Longnecker v. Am. Express Co.

United States District Court for the District of Arizona

May 28, 2014, Decided; May 28, 2014, Filed

No. 2:14-cv-0069-HRH

Opinion

 [*1102]  ORDER

Motion to Compel Arbitration

Defendants move to compel arbitration.1 This motion is opposed.2 Oral argument was requested and has been heard.

 [*1103]  Background

Plaintiffs are Jonathan Longnecker, Erandi Acevedo, Jennifer Flynn, Bonita Kathol, and Janet Seitz.3 Defendants are American Express Company and AMEX Card  [**2] Services Company.

Plaintiffs are former employees at defendants' Phoenix call center. In their complaint, plaintiffs allege that defendants have violated the Fair Labor Standards Act (FLSA) because defendants did not pay overtime for pre-shift work and work performed during meal breaks and because defendants miscalculated plaintiffs' rate of overtime pay by failing to include incentive payments and shift differentials in their regular rates of pay. Plaintiffs bring their FLSA claims on behalf of themselves and other similarly situated current and former employees.

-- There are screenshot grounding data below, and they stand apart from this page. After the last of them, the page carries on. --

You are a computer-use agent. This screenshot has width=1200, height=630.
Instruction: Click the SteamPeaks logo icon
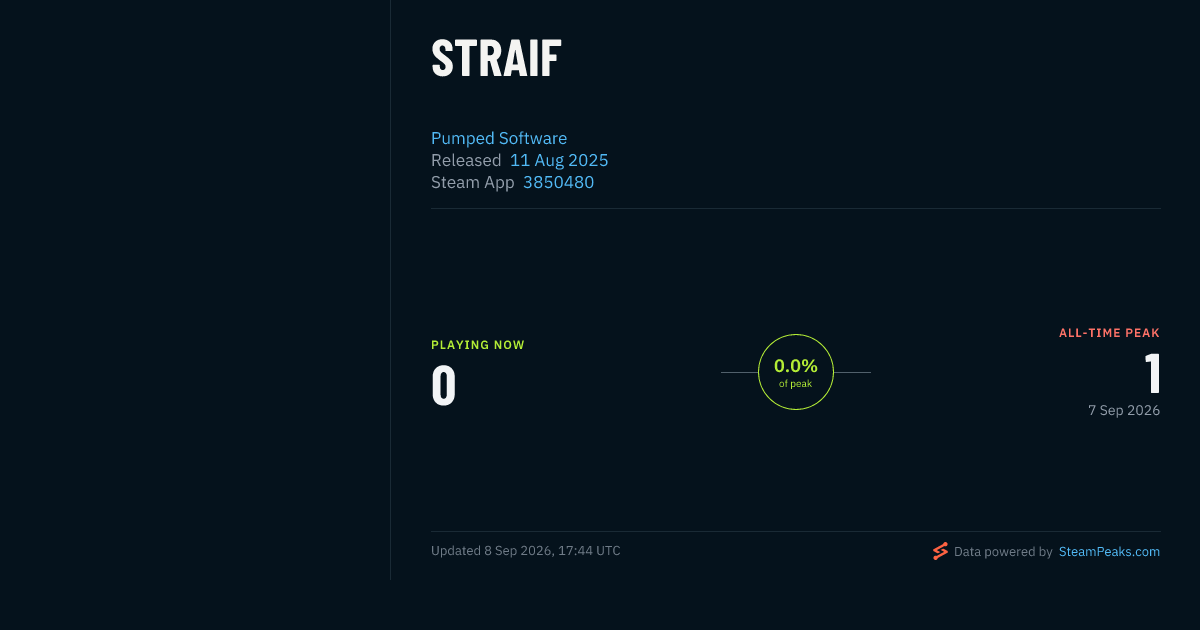coord(940,551)
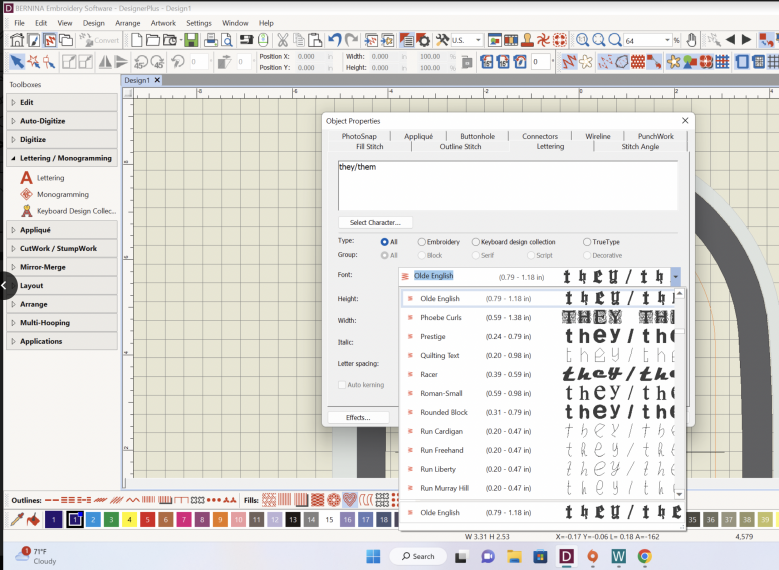Switch to the Fill Stitch tab
This screenshot has width=779, height=570.
click(369, 147)
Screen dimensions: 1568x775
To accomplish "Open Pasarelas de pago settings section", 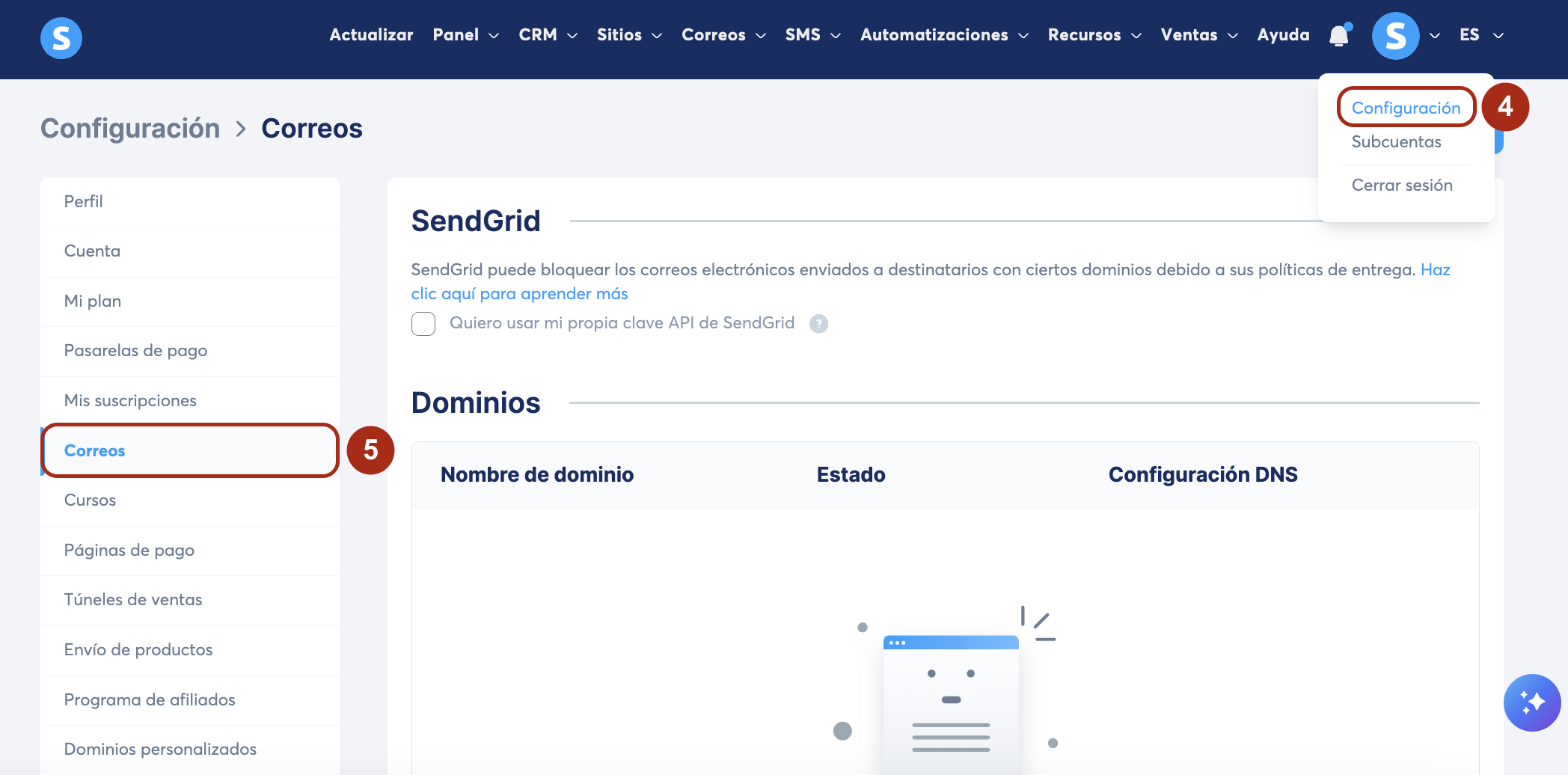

Defendants contend that plaintiffs are subject to defendants' Arbitration Policy, which was introduced in 2003. Since 2003, all new hires are required to sign an Employment Arbitration Acknowledgment Form as a condition of their commencement of employment.4 Longnecker, Acevedo, and Flynn were all hired after 2003, and all signed a New Hire Employment Arbitration Acknowledgment Form.5 The Acknowledgment Forms that Longnecker, Flynn, and Acevedo signed provide that the employee "acknowledge[s]  [**3] that [he] ha[s] received and been given the opportunity to review the American Express Company Employment Arbitration Policy" and that the employee "understand[s] that arbitration is the final and exclusive forum for the resolution of all employment-related disputes between American Express and [the employee] that are based on a legal claim."6 Longnecker, Flynn, and Acevedo do not dispute that they signed Acknowledgment Forms when they were hired.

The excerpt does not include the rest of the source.